■ Document segment ■
——
United States District Court, W.D. Pennsylvania
Jul 28, 2023
2:22-CV-1273-NR (W.D. Pa. Jul. 28, 2023)

Opinion

2:22-CV-1273-NR 2:23-CV-782-NR

07-28-2023

WILLIAM WALKER, Individually and on behalf of others similarly situated, Plaintiffs, v. MARATHON PETROLEUM CORPORATION and MPLX, LP, Defendants. CHRIS HAMILTON, Individually and on behalf of others similarly situated, Plaintiffs, v. MARKWEST ENERGY PARTNERS, LP, Defendant.


OPINION

J. NICHOLAS RANJAN UNITED STATES DISTRICT JUDGE

Before the Court are two motions to approve two settlement agreements in two related cases alleging violations of the Fair Labor Standards Act. Case No. 22-1273, ECF 12; Case No. 23-782, ECF 94. For the reasons below, the Court will deny these motions as unnecessary. The Court holds: (1) judicial approval is not required for settlement of a bona fide wage-and-hour dispute under the FLSA, for both a singleplaintiff agreement and a collective agreement; (2) judicial approval is also not required for the award of attorneys' fees as part of that agreement; and (3) there is no reason or authorization for the Court, as it has done before, to issue “comfort” orders approving these settlements. Since approval isn't legally required, these types of orders serve no purpose, are the equivalent of improper advisory opinions, and waste party and judicial resources.

The motions to approve will be denied, and the parties are instructed to file stipulations of dismissal pursuant to the terms of their agreements.

BACKGROUND

Walker and Hamilton concern allegations of similar wage-and-hour violations under the FLSA. In both cases, Plaintiffs are inspectors for energy companies (MPLX and Marathon Petroleum in Walker; MarkWest Energy in Hamilton). Case No. 221273, ECF 1, ¶¶ 4, 33-42; Case No. 23-782, ECF 1, ¶¶ 2, 34-42. Also in both cases, Plaintiffs alleged that they were paid a flat daily rate for all hours worked, without overtime, even though Plaintiffs in both cases typically worked more than 40 hours per week. Case No. 22-1273, ECF 1, ¶¶ 53-58; Case No. 23-782, ECF 1, ¶¶ 55-59. As a result, Plaintiffs allege their employers failed to pay them proper overtime compensation for hours worked above 40 hours per week. Case No. 22-1273, ECF 1, ¶ 91; Case No. 23-782, ECF 1, ¶ 86. Each complaint also purports to bring claims on behalf of a collective. Case No. 22-1273, ECF 1, ¶¶ 98-110; Case No. 23-782, ECF 1, ¶¶ 91-123. The one major difference between the cases is that the District Court for the Southern District of West Virginia, where Hamilton was initially filed, conditionally certified the Hamilton Plaintiffs as a collective action (Case No. 23-782, ECF 37), while the Walker Plaintiffs here never moved for conditional certification.
——
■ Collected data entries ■

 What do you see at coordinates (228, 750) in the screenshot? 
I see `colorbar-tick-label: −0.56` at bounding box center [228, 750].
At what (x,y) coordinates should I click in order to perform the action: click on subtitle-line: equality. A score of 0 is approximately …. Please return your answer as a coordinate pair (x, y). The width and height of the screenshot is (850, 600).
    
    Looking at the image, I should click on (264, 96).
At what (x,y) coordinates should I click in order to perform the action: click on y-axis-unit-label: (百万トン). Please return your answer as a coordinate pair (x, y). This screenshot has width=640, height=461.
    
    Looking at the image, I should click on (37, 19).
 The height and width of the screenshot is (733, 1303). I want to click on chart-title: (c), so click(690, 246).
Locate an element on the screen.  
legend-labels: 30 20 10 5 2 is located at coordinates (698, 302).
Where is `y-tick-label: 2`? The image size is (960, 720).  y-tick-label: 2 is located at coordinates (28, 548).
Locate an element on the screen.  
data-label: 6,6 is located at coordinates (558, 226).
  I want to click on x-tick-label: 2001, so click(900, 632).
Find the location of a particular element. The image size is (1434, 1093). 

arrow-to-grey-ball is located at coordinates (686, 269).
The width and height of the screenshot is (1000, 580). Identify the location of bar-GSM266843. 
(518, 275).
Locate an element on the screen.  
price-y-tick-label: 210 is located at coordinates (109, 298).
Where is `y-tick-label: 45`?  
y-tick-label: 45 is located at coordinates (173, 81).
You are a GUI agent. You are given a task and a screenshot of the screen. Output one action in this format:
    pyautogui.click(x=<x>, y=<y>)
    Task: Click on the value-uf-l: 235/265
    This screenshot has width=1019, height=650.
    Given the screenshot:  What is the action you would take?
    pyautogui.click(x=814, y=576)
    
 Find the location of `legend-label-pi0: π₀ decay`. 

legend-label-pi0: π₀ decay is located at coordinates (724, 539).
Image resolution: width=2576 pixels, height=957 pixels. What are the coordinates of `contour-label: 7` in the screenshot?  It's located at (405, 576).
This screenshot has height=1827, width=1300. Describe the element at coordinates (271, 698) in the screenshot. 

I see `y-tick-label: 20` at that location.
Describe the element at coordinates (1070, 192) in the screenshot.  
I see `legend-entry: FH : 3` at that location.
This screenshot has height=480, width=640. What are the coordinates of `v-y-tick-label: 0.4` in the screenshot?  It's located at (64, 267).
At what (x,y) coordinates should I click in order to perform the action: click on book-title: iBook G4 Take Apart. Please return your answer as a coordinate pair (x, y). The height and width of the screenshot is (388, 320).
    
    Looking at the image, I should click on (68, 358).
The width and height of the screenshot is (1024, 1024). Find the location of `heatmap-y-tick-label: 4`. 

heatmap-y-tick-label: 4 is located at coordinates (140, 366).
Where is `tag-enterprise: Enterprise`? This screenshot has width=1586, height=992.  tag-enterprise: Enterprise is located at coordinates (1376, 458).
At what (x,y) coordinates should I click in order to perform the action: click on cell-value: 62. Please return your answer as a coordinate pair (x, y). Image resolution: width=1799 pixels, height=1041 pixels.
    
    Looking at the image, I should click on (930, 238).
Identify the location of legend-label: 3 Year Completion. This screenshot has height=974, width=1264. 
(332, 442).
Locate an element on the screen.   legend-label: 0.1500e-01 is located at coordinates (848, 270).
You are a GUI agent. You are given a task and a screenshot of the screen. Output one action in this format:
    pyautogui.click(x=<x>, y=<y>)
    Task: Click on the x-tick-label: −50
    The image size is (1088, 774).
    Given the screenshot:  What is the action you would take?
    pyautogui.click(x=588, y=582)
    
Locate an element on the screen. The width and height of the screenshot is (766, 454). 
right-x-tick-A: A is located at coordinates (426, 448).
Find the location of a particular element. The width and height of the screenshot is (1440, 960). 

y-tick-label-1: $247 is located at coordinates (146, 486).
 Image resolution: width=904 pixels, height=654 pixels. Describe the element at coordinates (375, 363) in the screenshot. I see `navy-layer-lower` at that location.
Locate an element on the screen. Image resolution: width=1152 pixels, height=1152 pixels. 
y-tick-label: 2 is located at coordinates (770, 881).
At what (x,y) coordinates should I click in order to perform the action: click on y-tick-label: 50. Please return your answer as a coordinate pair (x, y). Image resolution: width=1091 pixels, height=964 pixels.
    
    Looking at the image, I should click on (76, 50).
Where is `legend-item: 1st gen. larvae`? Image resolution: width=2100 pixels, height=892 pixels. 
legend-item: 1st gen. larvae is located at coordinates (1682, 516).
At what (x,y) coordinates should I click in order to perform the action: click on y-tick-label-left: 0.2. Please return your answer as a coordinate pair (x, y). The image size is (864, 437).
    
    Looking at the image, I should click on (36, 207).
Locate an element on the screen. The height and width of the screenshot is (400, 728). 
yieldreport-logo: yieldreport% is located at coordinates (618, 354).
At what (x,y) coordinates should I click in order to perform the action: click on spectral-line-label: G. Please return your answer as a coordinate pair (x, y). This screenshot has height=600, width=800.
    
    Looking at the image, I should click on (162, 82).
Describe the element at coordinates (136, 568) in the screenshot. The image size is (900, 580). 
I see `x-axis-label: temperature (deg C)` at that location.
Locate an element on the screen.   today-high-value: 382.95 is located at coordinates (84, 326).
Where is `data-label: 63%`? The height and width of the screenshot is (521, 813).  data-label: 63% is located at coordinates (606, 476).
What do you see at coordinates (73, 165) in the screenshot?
——
■ Work instructions ■
1. List every defendant named in the case caption of the court opinion.
2. According to the court opinion, which court conditionally certified the Hamilton plaintiffs as a collective action?
The records come from a separate source unrelated to the court opinion.

■ Solutions ■
1.
Marathon Petroleum Corporation
MPLX, LP
MarkWest Energy Partners, LP

2. The District Court for the Southern District of West Virginia.